The effectiveness of the Gate-controlled Mechanism

We also validate the importance of the Gate-controlled Mechanism. Line 4 of Table 6 shows that the Gate-controlled Mechanism can improve segmentation efficiency. As shown in case 3 of Fig. 7, although LGP and TM can make pixels very close to the segmentation mask, our model learns the dependence between pixel position features better and make LGP and TM find more qualitative features because our method considers the dependence between pixel positions encoded by the Gate-controlled Mechanism.

Table 5 Changes of evaluation index values under different Loss Functions.
Table 6 Ablation experiment of TGMLP U-Net model.
Figure 7
figure 7

TGMLP U-Net is validated by ablation experiments in COVID-19 tasks, demonstrating the performance of our model’s components.

Conclusion

Triple Gate MultiLayer Perceptron U-Net (TGMLP U-Net), a medical image segmentation model, is proposed in this work, which can segment medical images precisely with less computation overhead. Its performance attributes to three modules: TM, LGP, and a Gate-controlled Mechanism. The TM module encodes coarse-grained and fine-grained feature information from the high, wide, and channel axes, establishing the long-distance dependence between features and outputs sensitive position feature information, significantly improving the model’s performance. In the LGP module, the Global perceptron can be regarded as a sparse full connection with shared parameters, and Local Priors can be regarded as multi-scale Convolution. They can adapt to dynamic features’ changes and complementarily extract local and global features, enabling the model to segment complex medical images. The Gate-controlled Mechanism enables the model to dynamically adapt to DataSets of different sizes, learn the position embedding dependencies between and within Patches, and make the model more sensitive to position information. We use three classical medical image segmentation DataSets to verify the performance of TGMLP U-Net in the experiment, whose results demonstrate its excellent performance in segmenting medical images.

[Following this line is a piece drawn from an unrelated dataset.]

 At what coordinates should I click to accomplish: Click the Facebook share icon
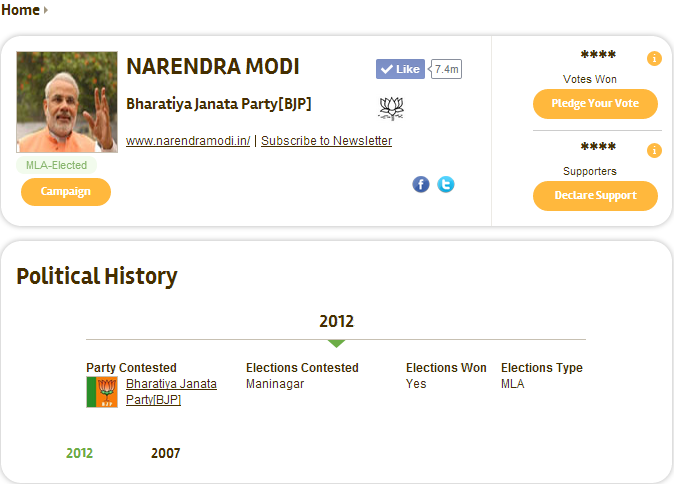point(421,184)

However, our work still has much room for further improvement. For example, whether TGMLP U-Net is suitable for other segmentation tasks or whether it can be reparametrized to accelerate the segmentation speed has not been discussed in detail. In the future, we will continue to study the application of TGMLP U-Net in other image processing tasks, such as denoising, object detection and image super-resolution, to make it applicable to a broader range of computer vision tasks.